Tipu Kanan Tipu Kiri (Cheating Right, Cheating Left) is a 2008 Malaysian-Indonesian Malay-language romantic comedy film produced and directed by Sharad Sharan. The film, about a group of friends at the crossroads of life, features actors including Christian Sugiono, Natasha Hudson, Sazzy Falak and Hans Isaac in lead roles.

== Plot ==
Rudy, played by Christian Sugiono, is married to superstar celebrity Wulan, played by Titi Kamal, must keep the marriage a secret because of a clause in Wulan's contract stating that she can't get married. He then gets a job in a company (why and what company isn’t really explained) and accidentally lets it slip that he is married. When his boss (Hans Isaac) wants to meet his wife, all the trouble starts. He hires a woman (Natasha Hudson) to play his pretend wife and things slowly get out of hand.

==Production==
Sharad Sharan was approached by Astro in 2005 to make three films, each with a budget of one million dollars, considerably more than a typical Malay film. Sharad, who had apprenticed as a film maker in the US and Bollywood, was keen to make the films in a manner similar to India films, and expressed his desire to rich prioritise production values. The first movie Diva was released in June 2007, while Tipu Kanan Tipu Kari was the second venture. He subsequently signed on cinematographer Santosh Thundiyil, who had previously worked on films such as Kuch Kuch Hota Hai (1998) and Krrish (2006). Television director Prakash Murugiah worked as an assistant on the sets of the film.

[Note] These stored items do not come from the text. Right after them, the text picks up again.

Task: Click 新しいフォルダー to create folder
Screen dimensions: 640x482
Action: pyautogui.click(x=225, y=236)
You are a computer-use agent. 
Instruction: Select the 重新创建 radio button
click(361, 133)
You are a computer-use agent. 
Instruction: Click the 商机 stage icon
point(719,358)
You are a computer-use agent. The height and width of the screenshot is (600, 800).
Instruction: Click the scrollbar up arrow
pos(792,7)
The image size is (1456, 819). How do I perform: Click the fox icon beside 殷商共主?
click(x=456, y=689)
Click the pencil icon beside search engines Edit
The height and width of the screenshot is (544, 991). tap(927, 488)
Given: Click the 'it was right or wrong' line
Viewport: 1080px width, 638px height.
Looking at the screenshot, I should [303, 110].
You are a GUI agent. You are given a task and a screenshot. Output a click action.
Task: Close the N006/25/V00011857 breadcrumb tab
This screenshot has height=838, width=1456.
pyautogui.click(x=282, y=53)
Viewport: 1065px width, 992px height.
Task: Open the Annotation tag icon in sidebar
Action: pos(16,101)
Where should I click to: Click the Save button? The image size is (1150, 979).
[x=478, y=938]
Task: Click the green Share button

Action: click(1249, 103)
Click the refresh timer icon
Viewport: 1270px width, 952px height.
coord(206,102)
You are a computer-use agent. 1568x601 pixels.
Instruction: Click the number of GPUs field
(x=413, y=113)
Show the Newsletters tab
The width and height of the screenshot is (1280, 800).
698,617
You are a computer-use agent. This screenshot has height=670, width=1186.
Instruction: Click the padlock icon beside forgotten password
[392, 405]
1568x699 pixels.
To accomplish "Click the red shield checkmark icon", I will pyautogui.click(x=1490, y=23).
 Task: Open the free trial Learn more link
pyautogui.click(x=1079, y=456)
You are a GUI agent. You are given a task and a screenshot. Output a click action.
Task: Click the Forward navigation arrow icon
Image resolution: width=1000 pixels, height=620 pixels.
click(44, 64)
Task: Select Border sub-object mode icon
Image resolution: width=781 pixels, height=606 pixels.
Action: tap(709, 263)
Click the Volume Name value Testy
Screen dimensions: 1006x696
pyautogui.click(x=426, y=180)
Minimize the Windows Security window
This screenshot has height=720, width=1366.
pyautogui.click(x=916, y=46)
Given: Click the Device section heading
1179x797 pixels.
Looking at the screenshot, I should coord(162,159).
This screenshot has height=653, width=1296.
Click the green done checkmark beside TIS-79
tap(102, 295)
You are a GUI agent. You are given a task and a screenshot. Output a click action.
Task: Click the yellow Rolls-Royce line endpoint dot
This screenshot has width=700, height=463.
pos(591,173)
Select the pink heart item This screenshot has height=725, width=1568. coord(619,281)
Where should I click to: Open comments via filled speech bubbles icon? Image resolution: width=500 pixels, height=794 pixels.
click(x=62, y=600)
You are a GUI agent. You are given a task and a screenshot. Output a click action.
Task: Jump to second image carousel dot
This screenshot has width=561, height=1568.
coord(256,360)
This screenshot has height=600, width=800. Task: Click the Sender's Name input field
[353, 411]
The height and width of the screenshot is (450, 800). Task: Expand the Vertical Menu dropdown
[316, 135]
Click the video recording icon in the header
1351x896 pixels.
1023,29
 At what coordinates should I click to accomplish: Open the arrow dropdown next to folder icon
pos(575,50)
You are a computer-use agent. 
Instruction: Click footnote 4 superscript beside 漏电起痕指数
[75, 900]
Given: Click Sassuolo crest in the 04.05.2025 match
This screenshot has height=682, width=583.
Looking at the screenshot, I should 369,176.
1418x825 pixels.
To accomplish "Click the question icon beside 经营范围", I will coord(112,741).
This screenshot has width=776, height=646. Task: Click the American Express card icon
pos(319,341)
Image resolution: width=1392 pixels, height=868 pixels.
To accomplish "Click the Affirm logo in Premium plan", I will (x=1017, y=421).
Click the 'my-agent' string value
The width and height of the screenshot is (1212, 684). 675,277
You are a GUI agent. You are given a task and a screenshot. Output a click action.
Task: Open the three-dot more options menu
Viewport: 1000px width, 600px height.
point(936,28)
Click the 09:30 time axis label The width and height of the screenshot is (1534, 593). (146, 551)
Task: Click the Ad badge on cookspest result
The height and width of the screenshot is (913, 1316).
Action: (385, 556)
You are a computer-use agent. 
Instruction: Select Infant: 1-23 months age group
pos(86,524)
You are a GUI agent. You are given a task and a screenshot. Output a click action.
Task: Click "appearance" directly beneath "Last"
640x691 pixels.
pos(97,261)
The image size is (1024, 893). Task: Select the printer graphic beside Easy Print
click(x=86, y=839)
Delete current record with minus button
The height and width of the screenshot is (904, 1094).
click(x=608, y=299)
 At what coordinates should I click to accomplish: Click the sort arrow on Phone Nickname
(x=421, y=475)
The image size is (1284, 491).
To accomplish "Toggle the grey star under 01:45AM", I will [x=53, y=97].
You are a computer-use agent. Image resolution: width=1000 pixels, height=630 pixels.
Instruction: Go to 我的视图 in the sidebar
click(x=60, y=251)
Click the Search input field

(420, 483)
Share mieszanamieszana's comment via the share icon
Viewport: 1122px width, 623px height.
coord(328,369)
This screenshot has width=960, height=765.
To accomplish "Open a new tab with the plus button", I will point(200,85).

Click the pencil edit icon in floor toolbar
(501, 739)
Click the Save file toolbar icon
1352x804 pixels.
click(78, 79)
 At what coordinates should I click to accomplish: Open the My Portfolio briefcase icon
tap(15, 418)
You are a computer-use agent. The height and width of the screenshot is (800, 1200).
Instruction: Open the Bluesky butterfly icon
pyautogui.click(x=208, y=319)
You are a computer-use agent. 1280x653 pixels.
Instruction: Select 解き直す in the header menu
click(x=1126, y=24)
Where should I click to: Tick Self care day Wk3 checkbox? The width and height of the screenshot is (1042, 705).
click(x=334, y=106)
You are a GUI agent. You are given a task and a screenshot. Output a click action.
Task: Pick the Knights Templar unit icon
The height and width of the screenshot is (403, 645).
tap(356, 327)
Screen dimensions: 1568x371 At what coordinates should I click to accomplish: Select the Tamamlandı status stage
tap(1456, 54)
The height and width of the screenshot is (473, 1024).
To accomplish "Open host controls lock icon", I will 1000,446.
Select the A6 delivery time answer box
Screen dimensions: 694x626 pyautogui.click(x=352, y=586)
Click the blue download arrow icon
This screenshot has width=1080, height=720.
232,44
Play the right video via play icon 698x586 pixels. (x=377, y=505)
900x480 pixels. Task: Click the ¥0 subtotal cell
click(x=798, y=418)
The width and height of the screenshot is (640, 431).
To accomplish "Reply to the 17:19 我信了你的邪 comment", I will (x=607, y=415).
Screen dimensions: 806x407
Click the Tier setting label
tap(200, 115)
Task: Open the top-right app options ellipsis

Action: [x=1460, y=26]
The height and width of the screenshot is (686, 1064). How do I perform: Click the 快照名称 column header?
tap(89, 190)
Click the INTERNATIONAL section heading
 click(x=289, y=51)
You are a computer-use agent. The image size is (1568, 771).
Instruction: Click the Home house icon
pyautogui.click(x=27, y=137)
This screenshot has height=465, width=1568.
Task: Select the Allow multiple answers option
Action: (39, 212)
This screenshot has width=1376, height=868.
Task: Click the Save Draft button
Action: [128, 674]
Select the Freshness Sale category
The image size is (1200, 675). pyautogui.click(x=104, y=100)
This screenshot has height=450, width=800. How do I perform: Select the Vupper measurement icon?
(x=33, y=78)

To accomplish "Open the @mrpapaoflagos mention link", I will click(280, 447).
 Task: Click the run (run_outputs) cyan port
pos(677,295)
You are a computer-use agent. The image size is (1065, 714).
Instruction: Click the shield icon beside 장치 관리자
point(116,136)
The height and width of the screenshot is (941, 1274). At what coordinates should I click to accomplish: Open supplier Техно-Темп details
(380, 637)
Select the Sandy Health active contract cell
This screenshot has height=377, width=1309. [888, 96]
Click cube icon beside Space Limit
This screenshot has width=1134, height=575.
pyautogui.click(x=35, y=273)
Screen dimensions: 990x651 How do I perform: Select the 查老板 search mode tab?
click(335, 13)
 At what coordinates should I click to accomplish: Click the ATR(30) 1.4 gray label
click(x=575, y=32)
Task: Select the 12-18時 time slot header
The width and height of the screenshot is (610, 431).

The film features Indonesian actors Christian Sugiono, Titi Kamal as well as Malaysians Natasha Hudson, Sazzy Falak, Hans Isaac and Catherine Wilson in leading roles. Astro requested the presence of Indonesian actors to boost ticket sales in the country.

The film was shot in 45 days during February and March 2007 around the Klang Valley.

The scene featuring Madhavan was shot at Kuala Lumpur Sentral station in March 2007. He agreed to be a part of the film because he had been attached to an animated Tamil film by Sharad Sharan titled Om Ganesha, which eventually did not materialise.

==Release==
A film critic from CinemaOnline.com wrote "Tipu Kanan Tipu Kiri is a colourful misadventure in unevenness and hollowness". The reviewer added the film "gets one star for Titi Kamal's prancing about, another star for Hans Isaac's effective turn and one more star for the banging soundtrack."